- Founded: 1975
- Founder: Richard Weize
- Genre: Various
- Country of origin: Germany
- Location: 27729 Holste-Oldendorf
- Official website: www.bear-family.de

= Bear Family Records =

German record label

Bear Family Records is a Germany-based independent record label that specializes in reissues of archival material, specialising primarily in country music, but varying in everything from 1950s rock and roll to vintage German movie soundtracks.

==History==
The label has been in existence since 1975, founded by collector Richard Weize, starting with the double LP Going Back to Dixie by Bill Clifton. It has become known for its extravagant (and expensive) box sets. The company describes itself as "a collector's record label" due to its primary business, which is reissuing rare recordings in CD format in small amounts.

==Artists==
Among the many artists who have been the subject of extensive box set releases by Bear Family are Bob Wills, Merle Haggard, Waylon Jennings, David Allan Coe, Hank Snow, Jim Reeves, Johnny Cash, Willie Nelson, Dean Martin, Bill Haley & His Comets, the Kingston Trio, Louis Jordan, The Everly Brothers, Chet Atkins, Ann-Margret, Pat Boone, Frankie Laine, Petula Clark, Burl Ives, the Carter Family, Fats Domino, Rosemary Clooney, Doris Day, Connie Francis, Lesley Gore, Ricky Nelson, Nat King Cole, Gene Autry, Johnny Sea, Joe Dowell, the Treniers, Porter Wagoner, Dolly Parton, Jerry Lee Lewis, The Vipers Skiffle Group, Merle Travis and Weldon Rogers.

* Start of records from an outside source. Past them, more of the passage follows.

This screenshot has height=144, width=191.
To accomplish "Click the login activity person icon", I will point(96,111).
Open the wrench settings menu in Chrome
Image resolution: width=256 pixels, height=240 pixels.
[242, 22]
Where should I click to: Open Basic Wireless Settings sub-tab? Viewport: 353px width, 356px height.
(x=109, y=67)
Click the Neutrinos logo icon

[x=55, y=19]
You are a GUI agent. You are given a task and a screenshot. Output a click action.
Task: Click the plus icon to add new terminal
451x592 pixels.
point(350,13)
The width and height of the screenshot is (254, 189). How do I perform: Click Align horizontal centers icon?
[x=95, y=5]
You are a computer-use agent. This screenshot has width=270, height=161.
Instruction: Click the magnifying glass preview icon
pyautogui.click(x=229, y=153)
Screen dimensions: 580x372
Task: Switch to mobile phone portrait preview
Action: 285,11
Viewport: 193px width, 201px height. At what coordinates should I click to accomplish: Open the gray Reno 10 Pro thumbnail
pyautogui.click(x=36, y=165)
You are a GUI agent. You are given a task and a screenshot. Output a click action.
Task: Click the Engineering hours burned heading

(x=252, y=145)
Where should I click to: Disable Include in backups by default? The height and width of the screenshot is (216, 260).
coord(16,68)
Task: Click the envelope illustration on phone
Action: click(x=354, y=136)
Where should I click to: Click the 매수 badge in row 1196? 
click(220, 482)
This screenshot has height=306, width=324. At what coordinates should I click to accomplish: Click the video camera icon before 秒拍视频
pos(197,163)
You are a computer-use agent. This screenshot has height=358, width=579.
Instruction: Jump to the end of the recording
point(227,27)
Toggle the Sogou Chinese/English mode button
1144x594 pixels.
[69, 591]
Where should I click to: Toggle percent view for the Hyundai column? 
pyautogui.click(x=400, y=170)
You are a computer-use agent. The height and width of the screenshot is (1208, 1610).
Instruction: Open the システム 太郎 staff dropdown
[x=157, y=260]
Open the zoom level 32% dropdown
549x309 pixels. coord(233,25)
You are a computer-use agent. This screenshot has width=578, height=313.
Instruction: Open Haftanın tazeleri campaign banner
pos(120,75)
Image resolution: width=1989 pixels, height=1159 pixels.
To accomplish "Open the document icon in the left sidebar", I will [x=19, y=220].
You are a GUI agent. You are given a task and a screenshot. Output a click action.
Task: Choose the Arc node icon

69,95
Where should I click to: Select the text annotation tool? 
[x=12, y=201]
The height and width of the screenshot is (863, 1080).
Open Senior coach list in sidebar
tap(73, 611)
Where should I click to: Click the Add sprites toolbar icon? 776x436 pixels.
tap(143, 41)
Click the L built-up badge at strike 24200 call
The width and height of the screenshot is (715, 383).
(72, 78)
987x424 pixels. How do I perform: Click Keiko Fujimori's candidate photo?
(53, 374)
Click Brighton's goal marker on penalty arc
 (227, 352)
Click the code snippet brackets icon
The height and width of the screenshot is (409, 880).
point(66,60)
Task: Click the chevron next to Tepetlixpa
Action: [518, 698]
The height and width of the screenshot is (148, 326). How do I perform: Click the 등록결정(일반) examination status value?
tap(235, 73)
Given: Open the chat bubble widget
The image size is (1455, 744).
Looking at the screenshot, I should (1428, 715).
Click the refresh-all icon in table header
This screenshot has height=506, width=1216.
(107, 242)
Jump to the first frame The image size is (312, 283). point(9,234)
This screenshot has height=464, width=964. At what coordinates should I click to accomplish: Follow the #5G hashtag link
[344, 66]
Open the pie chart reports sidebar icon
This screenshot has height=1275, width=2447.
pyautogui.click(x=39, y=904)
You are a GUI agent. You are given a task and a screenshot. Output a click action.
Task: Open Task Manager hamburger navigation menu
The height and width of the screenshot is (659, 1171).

Bear Family has also made a habit of producing thorough compilations of artists with a more limited fanbase, such as two separate five-CD Johnnie Ray collections, a five-CD box set of Merle Travis, six-CD box sets of Slim Whitman and the Orioles, a seven-CD Rod McKuen set, eight-CD collections of Lonnie Donegan, Del Shannon, Neil Sedaka and Gene Vincent, a nine-CD omnibus of Johnny Burnette, a 16-CD omnibus of Jim Reeves, and a series of five boxed sets with a total of 26 CDs covering Doris Day's complete recording history for Columbia Records.

==Compilations==
The company has also released several hundred 'various artists' compilations, organized by theme or genre. These include such eclectic projects as a 10-CD political protest song box set, an 11-CD set of the Jewish and Yiddish performers of the mid-1930s, a seven-CD box featuring 195 different versions of the song "Lili Marleen", compilations of music based on and from the TV series Bonanza, a four-CD collection of British music hall songs of the early 20th century, a 10-CD set of late-1930s calypso music, a 52-CD "History of Pop Music" set and a 26-CD compilation detailing the country hit parade from 1945 to 1970.

In 1996, Bear Family released a 16-CD compilation titled Welcome to My World by Jim Reeves, including more than 75 unissued titles and many demo recordings.